Back in Pottawatomie County, Commissioner Richards insists they have all the supporting documents. "Yes, yes, yes sir," he said.
Within days of our first visit with Richards, he invited us to come out to the District 2 barn, which is where all the records allegedly sit, and where he says they have been all along. He and a secretary showed us files filled with what appear to be the sort of supporting documents that should have been made available to the auditor more than a year ago.
"Why didn't you provide this to the auditor before," the Oklahoma Impact Team asked Commissioner Richards.
Richards answered indirectly, saying only that the auditor never looked at the records.
Oklahoma Impact Team: "Is it their responsibility to look, or your responsibility to provide the documents to them?"
Commissioner Richards: "Probably both...probably both."
State Auditor and Inspector Gary Jones agrees that his staff should make additional efforts to find documents when the entity being audited hasn't produced them.
Jones says, in this case, that's exactly what they did -- his auditors paid multiple visits to the Pottawatomie county offices, even going out to the district two barn on August 22, 2011 and asking commissioner Richards if he could show them any supporting documents other than the few they already had. Jones says his answer was "no," and that he then signed the sheet acknowledging $96,000 in undocumented funds.
The poor record-keeping is only now coming to light because, when Jones took office in 2011, he says the state was years behind on its county audits.
"Many counties that hadn't been audited," said Jones, "hadn't seen an auditor since probably 2006 or 2007."
What his auditors found, he says, were counties struggling to adapt to, what for them was, a recent change in the reporting process.
Up until the early 2000's, Jones says, the Auditor's office was preparing the financial reports on use of federal funds for the counties. It was determined, however, that this was improper, since the Auditor's office was also charged with auditing those reports -- a clear conflict of interest.
Jones says, as that responsibility for documenting disaster relief grants and other federal funds was transferred to the counties, his office could have done more, in terms of providing guidance and training. Still, he says, commissioners should have understood the necessity of keeping detailed records of how the FEMA money was used.
Officials with the Oklahoma Department of Emergency Management, the state agency that passes the FEMA grants through to recipients, agree.
"I can promise you this," said Albert Ashwood, ODEM Director, "that every time we have a declared disaster in the state of Oklahoma, we do applicants' briefings that explain to the subgrantees -- which would be counties, and cities and certain private nonprofits -- that they're required to keep all their documentation."
Still, Auditor Jones feels the counties alone are not to blame for the shoddy record-keeping.
"I think we all share responsibility," Jones stated, "I think it's a combination of all of us."

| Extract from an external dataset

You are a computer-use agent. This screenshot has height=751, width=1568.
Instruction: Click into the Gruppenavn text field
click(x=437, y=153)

But who's to blame may not matter to FEMA. The federal agency will want proof that the disaster relief projects in question were, not only completed, but with the assigned FEMA funds.
Providing that proof, if things get that far, would fall to ODEM.

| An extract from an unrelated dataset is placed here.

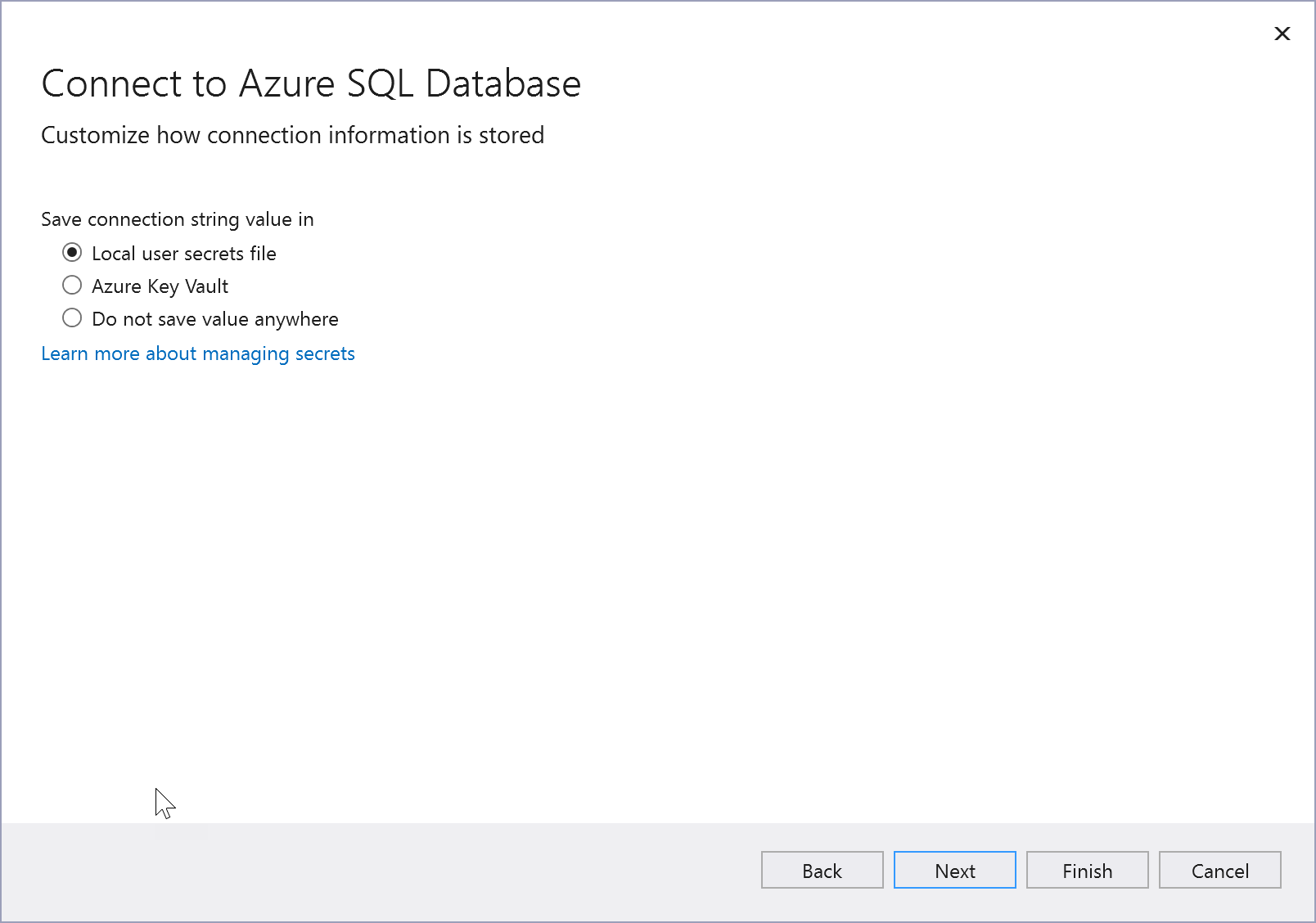The height and width of the screenshot is (923, 1316).
Task: Pick Azure Key Vault for storing secrets
Action: (x=72, y=285)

"[FEMA] wouldn't be going to the counties and saying 'we need that money back,'" explained Director Ashwood, "they'd be going to the state of Oklahoma, in which case, I would be the one going to the counties saying, 'hey, unless we can prove differently, you have to pay the money back.'"
So far, Ashwood has not been notified by FEMA that it desires such proof. But the auditor's reports are only beginning to trickle down to the people who will make that decision, so it's certainly still a possibility.
And then, if ODEM were unable to come up with satisfactory explanations for the use of the funds, FEMA could demand repayment of a portion, if not all, of the $3.9 million in question.